Directive => Please count the lines in the material below that contain the word "Open", treating uppercase and lowercase as different, and reply with only that number.

▽

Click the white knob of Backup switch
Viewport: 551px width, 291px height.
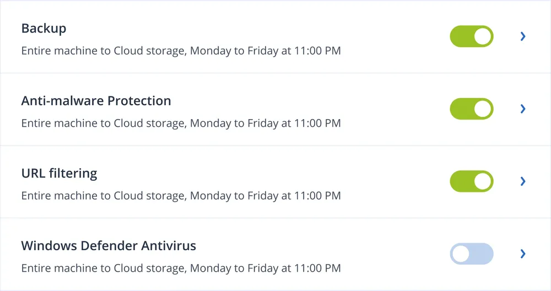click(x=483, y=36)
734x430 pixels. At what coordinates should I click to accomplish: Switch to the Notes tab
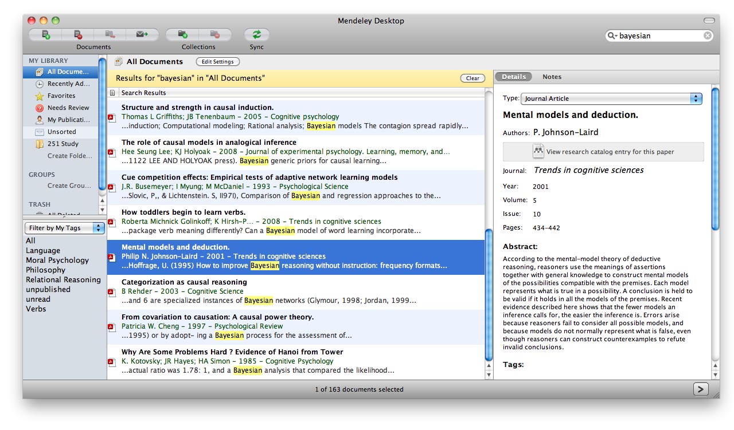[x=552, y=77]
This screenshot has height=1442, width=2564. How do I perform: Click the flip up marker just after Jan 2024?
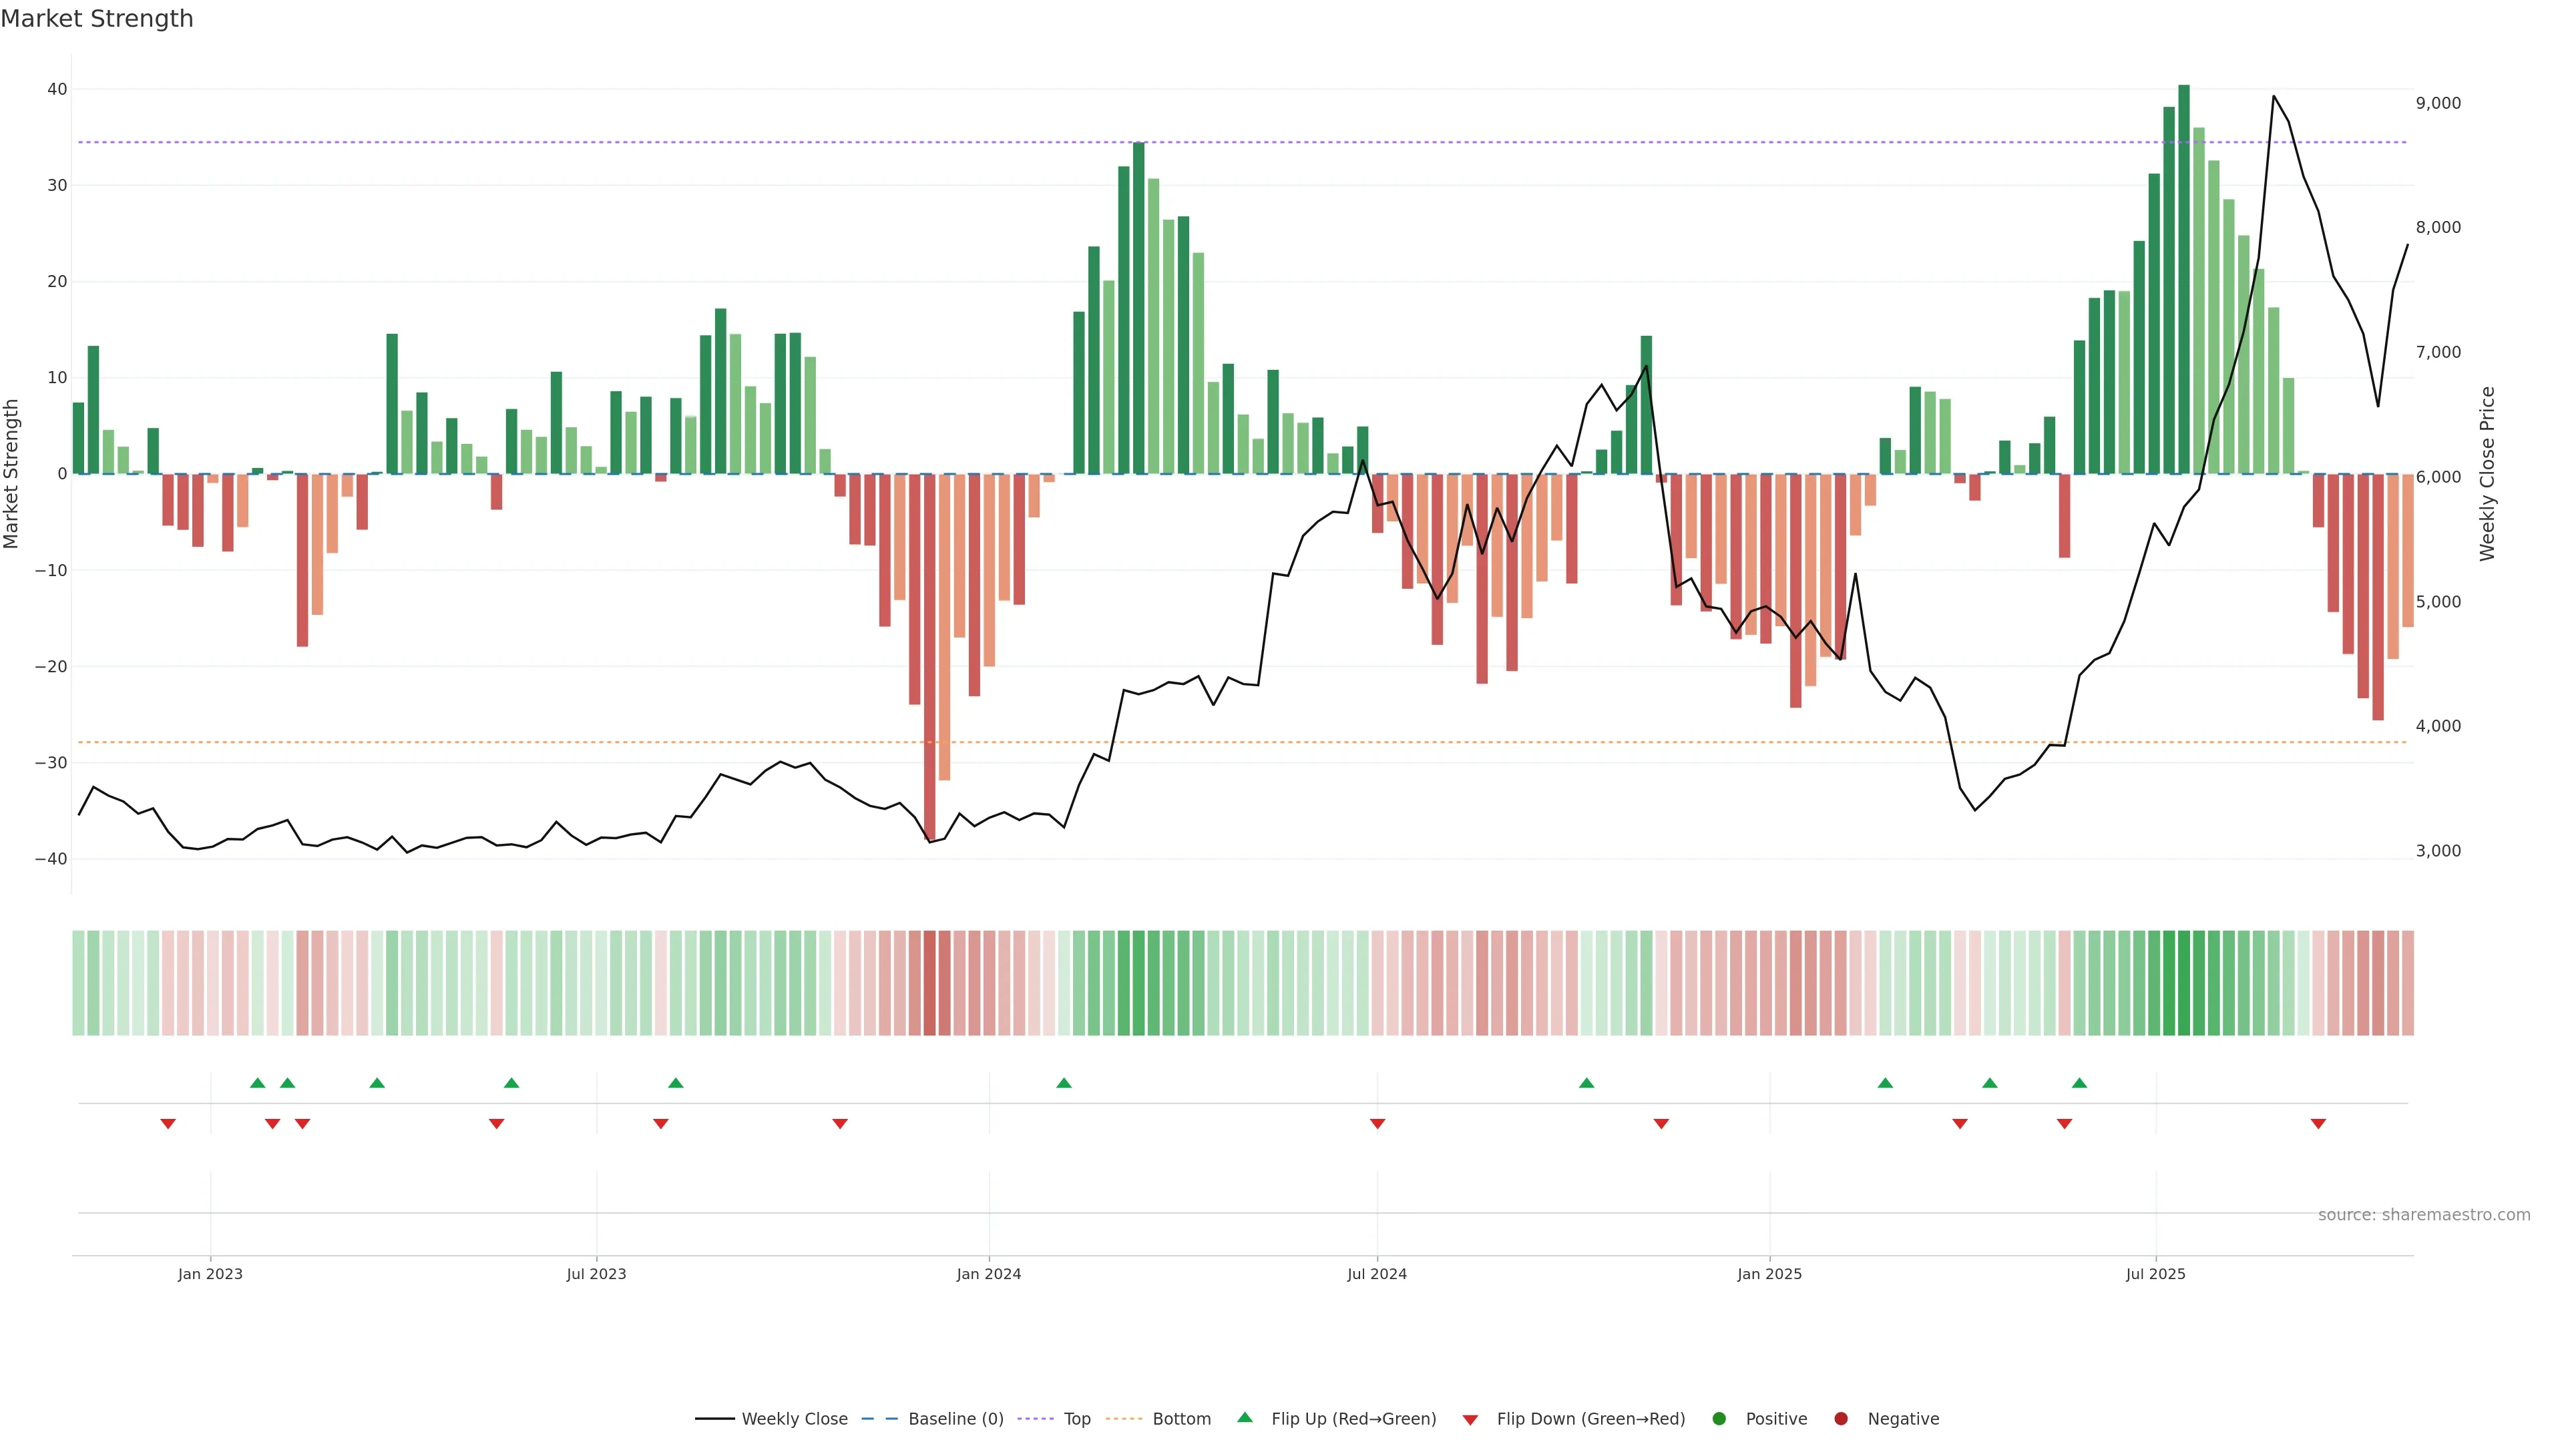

△
▽

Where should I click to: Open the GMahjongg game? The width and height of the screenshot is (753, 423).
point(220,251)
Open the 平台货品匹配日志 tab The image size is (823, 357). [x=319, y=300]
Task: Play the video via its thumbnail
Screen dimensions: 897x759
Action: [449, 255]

△
▽

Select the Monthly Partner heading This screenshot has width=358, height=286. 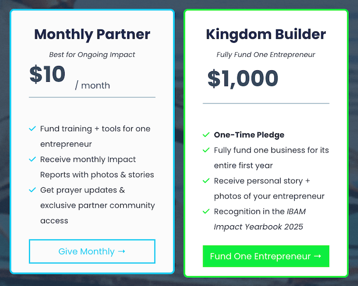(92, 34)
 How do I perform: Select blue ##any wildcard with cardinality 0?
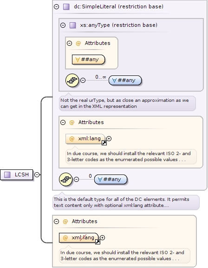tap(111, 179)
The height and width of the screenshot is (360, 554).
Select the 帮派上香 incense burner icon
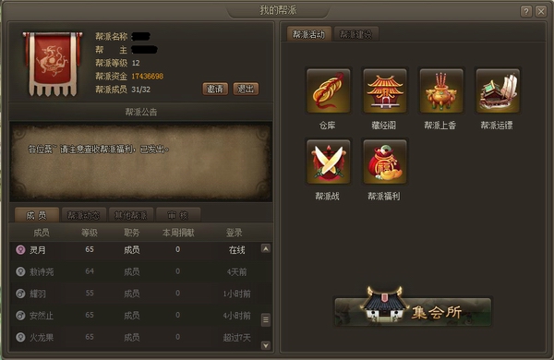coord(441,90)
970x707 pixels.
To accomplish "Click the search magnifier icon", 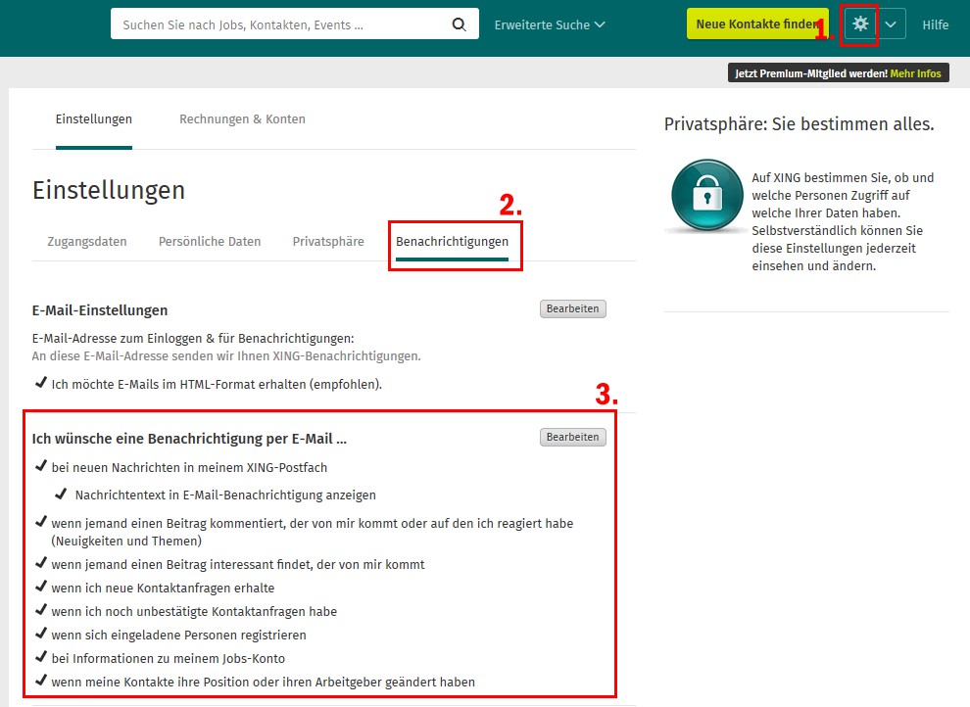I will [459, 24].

△

Finished answer => 2